I was wondering if border range techs instead make the claim go 1 system further out and the same for maybe xenophobe...
Lets go with in-game for now, I somehow don't think we will have to assign each system individually, but that also rules of the possibility of trying to fix spagetti lines and other bordergore, I'm guessing we will get a semi-auto system where we can trade and exchange individual systems, but the initial claim from the output is automatic
 
My assumption is that there will be a cap on how many Frontier Outposts you can build (either a hard cap like Core Systems or a soft cap through scaling costs.)

Effects that boost border range- civics, technologies, the Xenophobe ethic, etc- will likely give some sort of discount on Frontier Outpost upkeep or push the cap higher (by raising a hard cap or reducing the scaling of a soft cap).

The best way I can see this working is like Civilization, with nearby systems (to your colonies) being claimed automatically one by one with the rate of growth depending on your border pressure. Potentially with the option of buying additional systems with influence (or unity?) to hurry the process along.

Border growth has to be mostly automatic or this is going to be a disaster. I really like the current system and the ways I'd want to improve it are basically the opposite of 'claim each system specifically'.
 
The best way I can see this working is like Civilization, with nearby systems (to your colonies) being claimed automatically one by one with the rate of growth depending on your border pressure. Potentially with the option of buying additional systems with influence (or unity?) to hurry the process along.

Border growth has to be mostly automatic or this is going to be a disaster. I really like the current system and the ways I'd want to improve it are basically the opposite of 'claim each system specifically'.

the reasoning from wiz on why they wanted this change was to make it so 1. hyperlane hopping didn't occur (you aquire a hyperlane peninsula but no way to actually fly there) and 2. to stop you from claiming a system when you had no actual presence there, like systems you've never even surveyed or even have intel on. This makes me think that some form of construction or action will be related to most of it.
 
the reasoning from wiz on why they wanted this change was to make it so 1. hyperlane hopping didn't occur (you aquire a hyperlane peninsula but no way to actually fly there) and 2. to stop you from claiming a system when you had no actual presence there, like systems you've never even surveyed or even have intel on. This makes me think that some form of construction or action will be related to most of it.

The first one kind of makes sense? Although it's an ignorable edge case.

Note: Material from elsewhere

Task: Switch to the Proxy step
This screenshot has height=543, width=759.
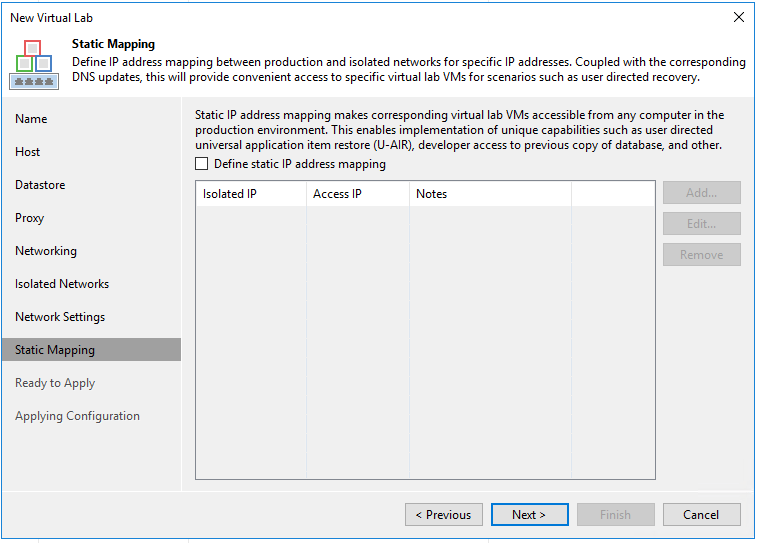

But the second one is a really bad reason. You plant your colony or station to claim space, and the space has stars in it, and what's actually in the star systems isn't always the point.
 
Looks like they're moving away from the border projection mechanic and towards a claiming mechanic.

Possibly you'll have the ability to claim X number of systems, where X is calculated based on Population, Tech and Number of Colonies.
Then if you exceed X, it costs influence, much like the Core worlds and Naval Capacity mechanics

Border projection techs, civics, traditions and perks would then increase that X value.

It seems likely that you'll only be able to claim adjacent systems to frontier outposts/colonies, similar to how the sector management system works.

One thing I don't like about this mechanic is that not every system has claiming value. So what happens with those ones? Are you going to win up with little pockets of nothing within your bodies? That doesn't sound aesthetically pleasing.



I don't mind these changes in theory. Guess we'll find out what it's like when 1.9 comes out.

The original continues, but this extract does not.